Continuous-time Trajectory Estimation: A Comparative Study Between Gaussian Process and Spline-based Approaches
Jacob Johnson, Joshua Mangelson, Timothy Barfoot, Randal Beard
TL;DR
This work directly compares continuous-time trajectory estimation via Gaussian Process (GP) regression and spline-based methods, across linear and SE(3) Lie-group scenarios, using unified motion priors. It develops motion priors that apply to both GP and spline representations and evaluates them with linear simulations, simulated camera-IMU fusion, and real hardware data. The results show that, given the same measurements and motion models, GP and spline approaches achieve similar trajectory accuracy and comparable solve times when the spline differentiability matches the GP model; high-order splines can incur substantial computational cost without improving accuracy. The study also highlights how interpolation structure, sparsity, and measurement-timing alignment influence computation, offering guidance on method selection for online, asynchronous sensor fusion tasks.
Abstract
Continuous-time trajectory estimation is an attractive alternative to discrete-time batch estimation due to the ability to incorporate high-frequency measurements from asynchronous sensors while keeping the number of optimization parameters bounded. Two types of continuous-time estimation have become prevalent in the literature: Gaussian process regression and spline-based estimation. In this paper, we present a direct comparison between these two methods.

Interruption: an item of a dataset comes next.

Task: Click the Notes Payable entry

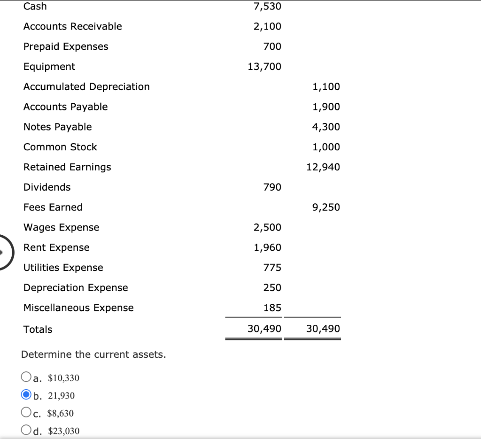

We first compare them using a simple linear system, and then compare them in a camera and IMU sensor fusion scenario on SE(3) in both simulation and hardware. Our results show that if the same measurements and motion model are used, the two methods achieve similar trajectory accuracy. In addition, if the spline order is chosen so that the degree-of-differentiability of the two trajectory representations match, then they achieve similar solve times as well.